* Text block:
1) Make certain that the rules and regulations for your home are based firmly in Scripture. You may read a book about fathering or mothering that may recommend spanking your kids three times a day, make sure it’s in the Bible. You may see a youtube video that tells why women should never work outside the home, no matter what. Make sure that if this is going to be a rule in your home, it is based firmly in Scripture, either explicitly or implicitly. If it takes lots of big words and more than 15 minutes to explain, then perhaps you should not make it a major violation of the rules of your home because Biblical or not, your children won’t understand it and will grow bitter because of arbitrary-feeling rules. That will keep you from making simple opinion into the law of God in the eyes of your children. It will keep you from turning them into legalists.

2) Make certain your children understand that your love for them is not conditioned upon their behavior. If they get older and want to turn away from the faith, want to be dishonest and disrespectful, then you can lovingly plan a going away party for them. That’s the loving thing to do for them and your family. But when they are young, make certain they understand that your love for them is a model of Christ’s love for them, and what they do or do not do doesn’t change your committed relationship of covenant-love with them.
Many parents don’t know any other way but to scold and threaten their children. But Ephesians 6:4 says to parents, do not exasperate your children. And Col. 3:21 says to fathers to not embitter children, for it will discourage them from following Jesus. When we place arbitrary rules in place for them to win our love and affection, it confuses and embitters them. Model Jesus’ kind love for your kids and it will be very hard for them to become legalists. Make your love and affection conditional upon their behavior, and almost 100% of the time, they will grow up to be hard-core legalists who feel they have to leave home and church to get free from all bitterness and anger they feel towards parents and a God who disapprove of them every time they fail. I can’t tell you, without tears and sorrow, how it felt to be raised in a home like this.   

3) Parent the child’s heart. Their external behavior is valuable and important because whether good or bad or apathetic, it tells you about the heart, and that’s what God has told us to focus on; promoting godly external behavior is not the first goal of parenting. It’s barely in the top 5. This is why the father, speaking to his son in Proverbs 3 says “My son, do not forget my teaching, but let your heart keep my commandments.” And in chapter 23, he says, “My son, give me your heart, and let your eyes observe my ways.”

* Problem description: Copy out, word for word, the part of the parenting passage that begins with "2) Make certain" and ends with "covenant-love with them.". The data after this parenting passage is separate material with no tie to it.

* Information supplied:

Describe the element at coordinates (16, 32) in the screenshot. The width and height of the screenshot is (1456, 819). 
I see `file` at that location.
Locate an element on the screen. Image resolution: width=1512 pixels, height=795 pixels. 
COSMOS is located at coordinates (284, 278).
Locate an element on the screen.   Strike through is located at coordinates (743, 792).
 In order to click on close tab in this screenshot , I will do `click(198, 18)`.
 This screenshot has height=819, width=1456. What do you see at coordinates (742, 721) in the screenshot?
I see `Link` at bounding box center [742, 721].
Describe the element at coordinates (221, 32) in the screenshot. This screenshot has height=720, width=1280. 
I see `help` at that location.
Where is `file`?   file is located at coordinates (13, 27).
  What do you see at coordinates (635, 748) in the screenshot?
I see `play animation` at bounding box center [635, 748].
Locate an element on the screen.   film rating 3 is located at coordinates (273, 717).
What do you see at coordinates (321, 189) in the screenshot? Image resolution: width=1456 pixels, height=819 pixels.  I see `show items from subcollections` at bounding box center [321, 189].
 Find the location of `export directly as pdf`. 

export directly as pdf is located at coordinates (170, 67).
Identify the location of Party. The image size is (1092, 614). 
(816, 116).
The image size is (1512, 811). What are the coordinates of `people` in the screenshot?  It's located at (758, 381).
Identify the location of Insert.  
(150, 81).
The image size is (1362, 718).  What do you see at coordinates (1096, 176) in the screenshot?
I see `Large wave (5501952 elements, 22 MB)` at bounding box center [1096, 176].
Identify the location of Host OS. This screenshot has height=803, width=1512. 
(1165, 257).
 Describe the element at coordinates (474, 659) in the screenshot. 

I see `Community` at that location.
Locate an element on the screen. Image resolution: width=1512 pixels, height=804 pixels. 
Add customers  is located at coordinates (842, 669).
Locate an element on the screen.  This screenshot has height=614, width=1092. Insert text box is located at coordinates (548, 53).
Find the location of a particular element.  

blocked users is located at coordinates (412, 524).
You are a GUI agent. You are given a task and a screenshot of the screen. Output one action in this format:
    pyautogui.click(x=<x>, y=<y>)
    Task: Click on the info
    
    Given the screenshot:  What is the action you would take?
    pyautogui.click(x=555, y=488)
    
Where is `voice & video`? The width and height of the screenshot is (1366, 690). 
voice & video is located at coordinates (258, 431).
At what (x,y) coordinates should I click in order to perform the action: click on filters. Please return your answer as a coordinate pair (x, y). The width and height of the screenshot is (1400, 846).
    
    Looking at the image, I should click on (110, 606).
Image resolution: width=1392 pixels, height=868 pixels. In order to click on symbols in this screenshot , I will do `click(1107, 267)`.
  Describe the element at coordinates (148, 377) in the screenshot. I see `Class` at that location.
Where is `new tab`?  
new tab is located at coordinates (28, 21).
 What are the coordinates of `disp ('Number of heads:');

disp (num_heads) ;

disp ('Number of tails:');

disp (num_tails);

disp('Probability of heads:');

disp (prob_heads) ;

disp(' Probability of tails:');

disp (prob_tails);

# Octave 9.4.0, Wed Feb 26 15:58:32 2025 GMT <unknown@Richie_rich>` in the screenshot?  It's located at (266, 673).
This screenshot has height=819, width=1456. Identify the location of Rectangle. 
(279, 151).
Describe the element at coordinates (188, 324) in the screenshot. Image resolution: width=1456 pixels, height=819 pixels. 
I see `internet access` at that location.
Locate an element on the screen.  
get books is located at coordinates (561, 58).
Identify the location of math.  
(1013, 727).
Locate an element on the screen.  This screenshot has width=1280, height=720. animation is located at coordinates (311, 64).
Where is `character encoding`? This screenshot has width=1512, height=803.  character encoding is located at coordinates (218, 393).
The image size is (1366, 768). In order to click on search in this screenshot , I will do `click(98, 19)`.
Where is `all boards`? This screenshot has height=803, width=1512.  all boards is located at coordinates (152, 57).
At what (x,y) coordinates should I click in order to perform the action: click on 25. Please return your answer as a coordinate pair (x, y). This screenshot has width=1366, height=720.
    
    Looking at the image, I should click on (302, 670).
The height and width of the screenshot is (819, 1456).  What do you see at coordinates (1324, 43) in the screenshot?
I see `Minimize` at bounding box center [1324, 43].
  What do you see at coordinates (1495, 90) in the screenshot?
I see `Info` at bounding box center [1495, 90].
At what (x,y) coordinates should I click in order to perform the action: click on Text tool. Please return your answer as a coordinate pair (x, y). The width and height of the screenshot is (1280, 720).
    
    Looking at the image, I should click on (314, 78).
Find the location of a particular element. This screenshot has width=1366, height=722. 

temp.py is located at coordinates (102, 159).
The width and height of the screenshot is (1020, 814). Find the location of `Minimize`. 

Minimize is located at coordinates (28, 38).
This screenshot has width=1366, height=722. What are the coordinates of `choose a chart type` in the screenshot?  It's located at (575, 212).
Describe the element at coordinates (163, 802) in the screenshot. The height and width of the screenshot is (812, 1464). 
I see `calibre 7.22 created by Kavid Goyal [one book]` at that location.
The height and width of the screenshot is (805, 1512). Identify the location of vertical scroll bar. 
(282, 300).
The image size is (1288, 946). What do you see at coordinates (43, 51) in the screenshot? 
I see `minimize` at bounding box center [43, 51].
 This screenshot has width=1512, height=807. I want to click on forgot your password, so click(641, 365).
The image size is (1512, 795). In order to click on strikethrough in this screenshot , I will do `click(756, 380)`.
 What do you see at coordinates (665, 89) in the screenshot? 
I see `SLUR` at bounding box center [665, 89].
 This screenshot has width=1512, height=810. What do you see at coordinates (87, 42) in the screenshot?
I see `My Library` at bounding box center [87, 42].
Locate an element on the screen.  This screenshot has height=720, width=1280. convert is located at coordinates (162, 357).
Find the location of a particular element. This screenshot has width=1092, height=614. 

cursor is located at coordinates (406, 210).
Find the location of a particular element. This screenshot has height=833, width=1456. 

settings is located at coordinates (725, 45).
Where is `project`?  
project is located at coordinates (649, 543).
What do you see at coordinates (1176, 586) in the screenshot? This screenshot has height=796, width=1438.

* Result:
2) Make certain your children understand that your love for them is not conditioned upon their behavior. If they get older and want to turn away from the faith, want to be dishonest and disrespectful, then you can lovingly plan a going away party for them. That’s the loving thing to do for them and your family. But when they are young, make certain they understand that your love for them is a model of Christ’s love for them, and what they do or do not do doesn’t change your committed relationship of covenant-love with them.